Taking part is simple. Just collect hair donations that fit criteria – many of which would just be swept up and thrown away – on behalf of the charity and help make a difference. Pretty much anyone, including males and females, can donate hair to the campaign, provided it is longer than 7 inches/17 centimetres and in good condition. The campaigners hope that by getting as many Cumbrians on board as possible, the county can play a big part in helping young people affected by cancer
Sam said: “Coming up with the concept was a lightbulb idea while I was actually getting my hair shaved off. Losing your hair can feel like losing a part of yourself. It’s hard enough for an adult to understand, never mind a young child. This will give them some sense of normality and making it more fun as the children could potentially pick their own hair colour, length and style. Hair dressers will sweep up so much good hair at the end of each working day…. We could use this to make some child smile again”.
Sandra, 48, who runs her Wigsense business from her Carlisle home, adds: “What an amazing idea. We want to get the message out there that sadly children and young people are diagnosed with cancer, and it can be very sad when their hair falls out.
“So let’s help as much as we can – just by having our hair cut. The impact hairdressers can have on this campaign is amazing so please get involved. Together we can start making a difference knowing we are helping families and raising awareness in Cumbria.”

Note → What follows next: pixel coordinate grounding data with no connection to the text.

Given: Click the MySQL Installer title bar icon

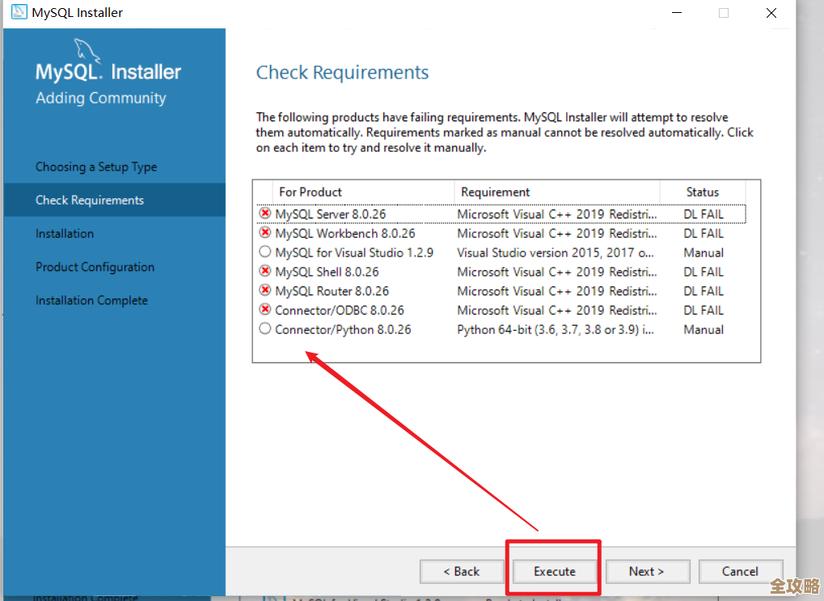Looking at the screenshot, I should pos(18,12).
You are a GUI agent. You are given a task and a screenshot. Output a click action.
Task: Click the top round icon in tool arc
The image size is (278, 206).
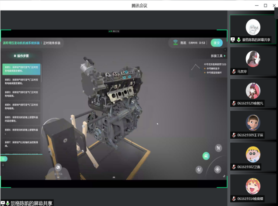pyautogui.click(x=218, y=148)
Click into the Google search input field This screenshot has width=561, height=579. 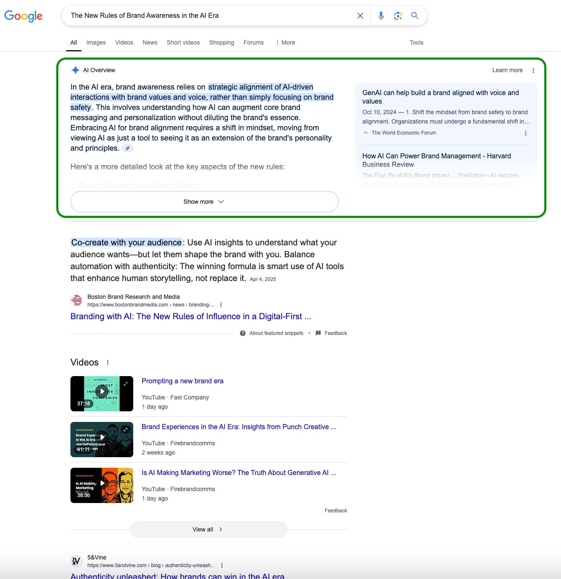tap(208, 16)
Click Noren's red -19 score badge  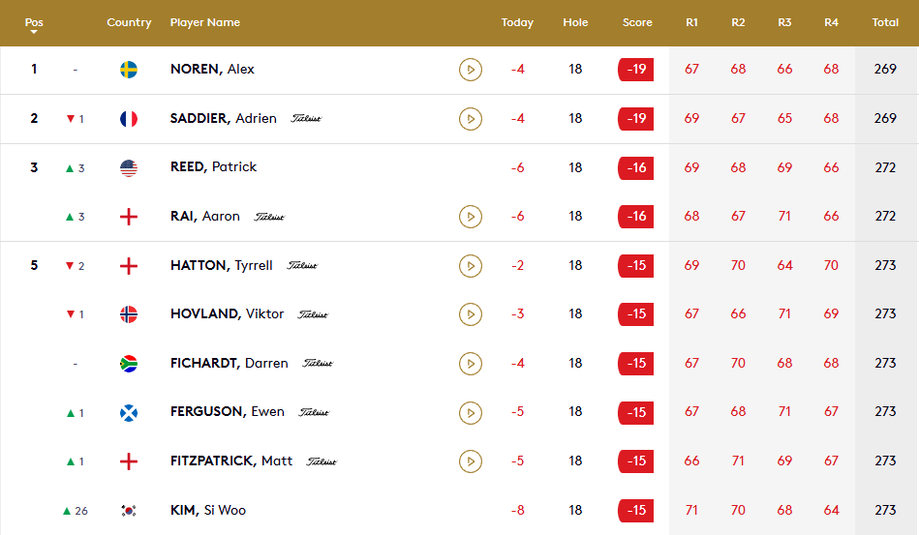click(x=636, y=70)
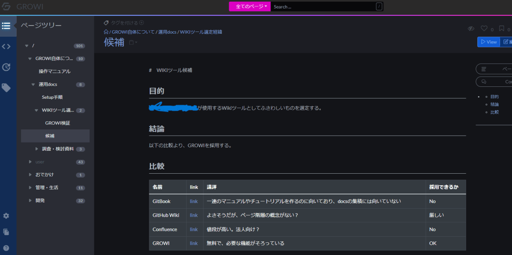Switch to the View tab
The width and height of the screenshot is (512, 255).
click(488, 42)
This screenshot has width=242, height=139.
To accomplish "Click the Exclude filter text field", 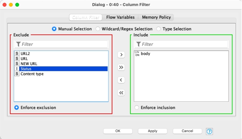I will click(x=63, y=44).
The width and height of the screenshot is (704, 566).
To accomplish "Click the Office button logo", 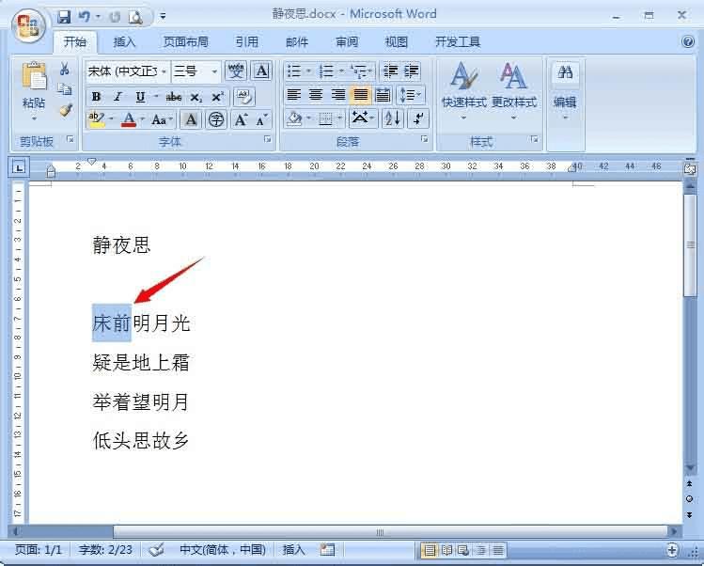I will pos(29,25).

Sandra was diagnosed with an aggressive type of breast cancer in March 2011, and made redundant from her job around the same time. Her experience as a patient inspired her to launch Wigsense – which is how she came to work closely with the Little Princess Trust
She says: “My mission is to make a difference in the lives of people and their families, including children and young people, who are affected by cancer in Cumbria – and raise awareness of the impact that a cancer diagnosis can have on everyone concerned.
“Over the past three years I have supported a number of children and young people and their families at Wigsense and worked closely with The Little Princess Trust charity. I have brought a smile to so many faces at such an emotionally difficult time and now I am appealing to the people of Cumbria to help extend that to even more young people.”
Monica Glass, from the Little Princess Trust, adds: “On behalf of all the children connected with the Little Princess Trust, I would like to thank sincerely all the Cumbrian hairdressers that are choosing to be part of this wonderful campaign.
“The Little Princess Trust receives no formal funding and relies solely on the efforts of individual fundraisers and on those that donate their hair.
“It takes around three to five hair donations to make just one wig. So any contributions made will be very gratefully received. On behalf of the poorly boys and girls that we assist, thank you for helping to put a smile back on their faces at such a difficult time.”
Suitable hair types for donations:
• Clean hair in good condition from males and females, and of any colour
• Containing the odd grey (less than 10%)
• Coloured, bleached/highlighted
• Layered (shortest layer must be 7ins/17cm)
The wigs produced from the donations are given away free by the charity. They are manufactured in particularly small sizes, and can cost up to £2,000 each.
Please note that the charity does not have any special relationships with any particular hairdressers with regard to covering the cost of the hair cut. Therefore the charge for this remains the responsibility of the hair donor.
The Little Princess Trust is proud to confirm that it does not under any circumstances sell donated hair.